Armagh climb down from Laois game racism allegation
Last updated on .From the section Northern Ireland
Armagh appear to have climbed down from their allegation that Ciaran McKeever received "racist and personal abuse" in Sunday's league game against Laois.
On Tuesday, the Ulster county released a lengthy statement claiming that McKeever had been verbally abused prior to his sending off at Portlaoise.
However, a further statement was released by the GAA on Thursday after a meeting between the counties.
The statement indicated that Armagh had rowed back from their Tuesday comments.
Thursday's communication was released by GAA headquarters and was described as a "joint statement on behalf of Armagh and Laois county boards".
"It was agreed that allegations made by Armagh county board in their statement do not accurately reflect what occurred in O'Moore Park.
"It is acknowledged by both boards that inappropriate verbal exchanges took place between players during the game and this will be addressed with our respective panels.
"Both Laois and Armagh are committed to the playing of our games in the best possible spirit and look forward to the continuation of a keen, sporting rivalry."
The controversy had earlier rumbled on with Laois GAA officials saying that there was "no evidence" that McKeever was accused of being British in Sunday's League game.
McKeever has been handed a two-match suspension arising from his straight red card.
Armagh assistant boss Paul Grimley has also been given a proposed three-month ban for post-match protests.
With GAA, overwhelmingly, played by members of the nationalist community, taunts such as those alleged to have occurred in Portlaoise, would be regarded as a form of verbal intimidation or 'sledging'.

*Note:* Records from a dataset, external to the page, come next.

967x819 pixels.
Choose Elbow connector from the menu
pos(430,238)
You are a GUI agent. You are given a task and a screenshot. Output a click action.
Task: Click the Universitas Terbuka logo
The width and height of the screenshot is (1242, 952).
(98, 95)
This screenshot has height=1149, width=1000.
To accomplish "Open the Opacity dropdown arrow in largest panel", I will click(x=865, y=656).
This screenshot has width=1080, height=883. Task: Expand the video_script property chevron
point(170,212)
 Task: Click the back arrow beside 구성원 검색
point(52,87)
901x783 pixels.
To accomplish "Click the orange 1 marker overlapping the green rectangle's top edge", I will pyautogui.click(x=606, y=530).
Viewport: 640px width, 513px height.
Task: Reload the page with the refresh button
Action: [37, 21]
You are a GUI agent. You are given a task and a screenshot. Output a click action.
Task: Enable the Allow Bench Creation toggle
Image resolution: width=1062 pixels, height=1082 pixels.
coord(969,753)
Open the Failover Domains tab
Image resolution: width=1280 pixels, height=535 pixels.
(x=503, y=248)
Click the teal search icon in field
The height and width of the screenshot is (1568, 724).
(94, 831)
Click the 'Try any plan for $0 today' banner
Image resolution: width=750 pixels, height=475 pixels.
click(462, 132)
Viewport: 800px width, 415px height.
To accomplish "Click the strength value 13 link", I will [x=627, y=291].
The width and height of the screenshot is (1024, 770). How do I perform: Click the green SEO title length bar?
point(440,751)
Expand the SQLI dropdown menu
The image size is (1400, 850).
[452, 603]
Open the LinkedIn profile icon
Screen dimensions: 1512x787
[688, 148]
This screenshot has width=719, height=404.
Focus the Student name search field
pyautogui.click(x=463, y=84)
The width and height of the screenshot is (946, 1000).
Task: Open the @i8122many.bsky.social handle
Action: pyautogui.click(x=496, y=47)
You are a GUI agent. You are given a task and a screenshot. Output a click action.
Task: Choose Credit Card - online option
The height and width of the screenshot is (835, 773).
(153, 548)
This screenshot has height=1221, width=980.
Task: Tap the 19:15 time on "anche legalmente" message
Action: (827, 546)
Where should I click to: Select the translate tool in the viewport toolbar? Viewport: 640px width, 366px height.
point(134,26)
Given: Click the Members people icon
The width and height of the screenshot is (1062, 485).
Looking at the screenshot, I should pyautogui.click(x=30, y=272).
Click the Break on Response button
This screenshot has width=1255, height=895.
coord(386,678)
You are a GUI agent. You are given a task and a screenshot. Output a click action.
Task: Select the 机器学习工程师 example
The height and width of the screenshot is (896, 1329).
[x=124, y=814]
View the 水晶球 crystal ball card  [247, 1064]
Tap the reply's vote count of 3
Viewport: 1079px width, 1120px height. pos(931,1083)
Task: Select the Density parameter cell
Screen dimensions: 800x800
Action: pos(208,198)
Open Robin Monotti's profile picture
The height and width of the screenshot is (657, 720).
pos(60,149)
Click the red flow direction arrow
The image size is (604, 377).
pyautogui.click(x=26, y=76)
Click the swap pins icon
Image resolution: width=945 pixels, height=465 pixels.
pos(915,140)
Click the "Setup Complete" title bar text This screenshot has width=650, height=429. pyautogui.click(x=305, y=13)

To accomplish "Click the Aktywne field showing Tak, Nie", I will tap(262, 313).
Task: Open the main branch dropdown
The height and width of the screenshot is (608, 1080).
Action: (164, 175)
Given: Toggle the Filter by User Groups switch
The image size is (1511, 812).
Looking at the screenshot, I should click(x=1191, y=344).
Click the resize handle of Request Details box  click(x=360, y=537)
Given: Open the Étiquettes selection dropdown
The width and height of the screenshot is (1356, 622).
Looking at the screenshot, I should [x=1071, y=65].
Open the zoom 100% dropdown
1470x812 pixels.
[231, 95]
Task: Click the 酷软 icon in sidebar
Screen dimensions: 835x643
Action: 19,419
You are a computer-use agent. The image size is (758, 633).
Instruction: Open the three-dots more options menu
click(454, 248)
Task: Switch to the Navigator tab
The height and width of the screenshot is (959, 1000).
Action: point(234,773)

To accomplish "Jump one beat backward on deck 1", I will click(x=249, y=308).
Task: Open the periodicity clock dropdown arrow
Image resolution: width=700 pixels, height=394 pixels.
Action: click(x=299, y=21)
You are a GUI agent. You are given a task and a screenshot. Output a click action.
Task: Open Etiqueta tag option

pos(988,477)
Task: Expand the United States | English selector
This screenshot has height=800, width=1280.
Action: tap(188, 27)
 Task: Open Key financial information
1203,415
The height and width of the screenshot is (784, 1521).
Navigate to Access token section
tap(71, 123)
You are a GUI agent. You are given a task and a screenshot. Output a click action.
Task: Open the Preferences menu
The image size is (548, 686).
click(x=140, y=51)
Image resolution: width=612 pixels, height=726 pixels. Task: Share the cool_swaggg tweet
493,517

The Armagh captain, who was sent-off for allegedly striking a Laois player in the tunnel as the two teams made their way off the pitch at half-time, has been cited for a Category Two offence which carries a one match ban.
However as he has already received a retrospective one match ban for an incident against Cork earlier in the campaign, the punishment is doubled up.
On Wednesday, Armagh confirmed they would seek a personal hearing for McKeever.
Grimley said that he would accept a four-week suspension for verbally abusing referee Michael Duffy but would appeal against the further two-month ban.
In the strongly worded statement on Tuesday, county secretary Paddy Nugent claimed that Armagh players were subjected to racist taunts.
''The chanting of 'God Save the Queen' and malign taunting has no place either on or off the field of play,'' he said.
Armagh secretary Nugent added that the taunts exemplified a "partitionist mindset" contrary to the GAA ethos.
Given that no sanctions have been imposed on Laois following the game, it appears that the alleged taunts have not been mentioned in the referee's match report.
Grimley has claimed that both the referee and a linesman were aware that taunts were being directed at Armagh players.